JOB: Rewrite the listing below, replacing every "computer-use agent" with "screen-control assistant" and leaving everything else unchanged.

[Start DATA RECORDS]

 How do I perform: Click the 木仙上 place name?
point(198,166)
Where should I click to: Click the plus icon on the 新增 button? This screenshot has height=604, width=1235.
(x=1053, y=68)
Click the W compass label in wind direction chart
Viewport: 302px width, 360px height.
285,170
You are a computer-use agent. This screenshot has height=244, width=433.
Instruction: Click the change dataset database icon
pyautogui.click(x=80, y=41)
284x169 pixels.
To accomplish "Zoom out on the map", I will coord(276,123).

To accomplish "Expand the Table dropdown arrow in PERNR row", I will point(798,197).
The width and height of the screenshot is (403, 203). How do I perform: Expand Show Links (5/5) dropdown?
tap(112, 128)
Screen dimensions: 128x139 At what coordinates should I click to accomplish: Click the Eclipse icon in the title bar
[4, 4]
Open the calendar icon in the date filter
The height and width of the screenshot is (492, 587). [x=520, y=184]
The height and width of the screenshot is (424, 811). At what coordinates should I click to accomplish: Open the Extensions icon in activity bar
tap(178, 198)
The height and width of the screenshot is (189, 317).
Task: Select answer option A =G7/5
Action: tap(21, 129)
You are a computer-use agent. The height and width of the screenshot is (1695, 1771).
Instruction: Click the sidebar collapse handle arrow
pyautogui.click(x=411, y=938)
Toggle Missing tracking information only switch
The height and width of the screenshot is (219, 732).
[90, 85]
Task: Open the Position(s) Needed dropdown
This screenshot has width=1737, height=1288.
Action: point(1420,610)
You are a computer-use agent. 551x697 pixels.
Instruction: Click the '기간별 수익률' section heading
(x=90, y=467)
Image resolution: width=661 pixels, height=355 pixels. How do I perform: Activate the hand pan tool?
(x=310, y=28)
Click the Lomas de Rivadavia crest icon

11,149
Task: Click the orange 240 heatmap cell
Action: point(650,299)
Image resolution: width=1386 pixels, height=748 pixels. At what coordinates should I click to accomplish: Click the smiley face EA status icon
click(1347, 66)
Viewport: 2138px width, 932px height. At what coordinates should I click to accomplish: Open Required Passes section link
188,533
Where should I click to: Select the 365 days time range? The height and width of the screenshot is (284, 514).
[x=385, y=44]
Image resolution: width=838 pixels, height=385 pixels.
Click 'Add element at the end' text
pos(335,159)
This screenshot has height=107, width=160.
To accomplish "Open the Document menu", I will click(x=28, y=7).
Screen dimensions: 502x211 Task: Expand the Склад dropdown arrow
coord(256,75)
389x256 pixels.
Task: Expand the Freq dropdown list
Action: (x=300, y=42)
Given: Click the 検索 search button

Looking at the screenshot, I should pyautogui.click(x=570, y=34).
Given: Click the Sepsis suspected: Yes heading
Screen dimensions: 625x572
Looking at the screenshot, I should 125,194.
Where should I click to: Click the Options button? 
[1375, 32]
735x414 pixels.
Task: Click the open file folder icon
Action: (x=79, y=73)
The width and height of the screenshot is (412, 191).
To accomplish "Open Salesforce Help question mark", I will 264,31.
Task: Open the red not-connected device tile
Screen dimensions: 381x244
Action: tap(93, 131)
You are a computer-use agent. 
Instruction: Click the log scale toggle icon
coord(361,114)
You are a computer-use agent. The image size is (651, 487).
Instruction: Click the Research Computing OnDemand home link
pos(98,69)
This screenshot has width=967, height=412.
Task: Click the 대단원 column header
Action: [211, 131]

[End DATA RECORDS]

REPLY TO THE EXERCISE:
 How do I perform: Click the 木仙上 place name?
point(198,166)
Where should I click to: Click the plus icon on the 新增 button? This screenshot has height=604, width=1235.
(x=1053, y=68)
Click the W compass label in wind direction chart
Viewport: 302px width, 360px height.
285,170
You are a screen-control assistant. This screenshot has height=244, width=433.
Instruction: Click the change dataset database icon
pyautogui.click(x=80, y=41)
284x169 pixels.
To accomplish "Zoom out on the map", I will coord(276,123).

To accomplish "Expand the Table dropdown arrow in PERNR row", I will point(798,197).
The width and height of the screenshot is (403, 203). How do I perform: Expand Show Links (5/5) dropdown?
tap(112, 128)
Screen dimensions: 128x139 At what coordinates should I click to accomplish: Click the Eclipse icon in the title bar
[4, 4]
Open the calendar icon in the date filter
The height and width of the screenshot is (492, 587). [x=520, y=184]
The height and width of the screenshot is (424, 811). At what coordinates should I click to accomplish: Open the Extensions icon in activity bar
tap(178, 198)
The height and width of the screenshot is (189, 317).
Task: Select answer option A =G7/5
Action: tap(21, 129)
You are a screen-control assistant. The height and width of the screenshot is (1695, 1771).
Instruction: Click the sidebar collapse handle arrow
pyautogui.click(x=411, y=938)
Toggle Missing tracking information only switch
The height and width of the screenshot is (219, 732).
[90, 85]
Task: Open the Position(s) Needed dropdown
This screenshot has width=1737, height=1288.
Action: point(1420,610)
You are a screen-control assistant. 551x697 pixels.
Instruction: Click the '기간별 수익률' section heading
(x=90, y=467)
Image resolution: width=661 pixels, height=355 pixels. How do I perform: Activate the hand pan tool?
(x=310, y=28)
Click the Lomas de Rivadavia crest icon

11,149
Task: Click the orange 240 heatmap cell
Action: point(650,299)
Image resolution: width=1386 pixels, height=748 pixels. At what coordinates should I click to accomplish: Click the smiley face EA status icon
click(1347, 66)
Viewport: 2138px width, 932px height. At what coordinates should I click to accomplish: Open Required Passes section link
188,533
Where should I click to: Select the 365 days time range? The height and width of the screenshot is (284, 514).
[x=385, y=44]
Image resolution: width=838 pixels, height=385 pixels.
Click 'Add element at the end' text
pos(335,159)
This screenshot has height=107, width=160.
To accomplish "Open the Document menu", I will click(x=28, y=7).
Screen dimensions: 502x211 Task: Expand the Склад dropdown arrow
coord(256,75)
389x256 pixels.
Task: Expand the Freq dropdown list
Action: (x=300, y=42)
Given: Click the 検索 search button

Looking at the screenshot, I should pyautogui.click(x=570, y=34).
Given: Click the Sepsis suspected: Yes heading
Screen dimensions: 625x572
Looking at the screenshot, I should 125,194.
Where should I click to: Click the Options button? 
[1375, 32]
735x414 pixels.
Task: Click the open file folder icon
Action: (x=79, y=73)
The width and height of the screenshot is (412, 191).
To accomplish "Open Salesforce Help question mark", I will 264,31.
Task: Open the red not-connected device tile
Screen dimensions: 381x244
Action: tap(93, 131)
You are a screen-control assistant. 
Instruction: Click the log scale toggle icon
coord(361,114)
You are a screen-control assistant. The image size is (651, 487).
Instruction: Click the Research Computing OnDemand home link
pos(98,69)
This screenshot has width=967, height=412.
Task: Click the 대단원 column header
Action: [211, 131]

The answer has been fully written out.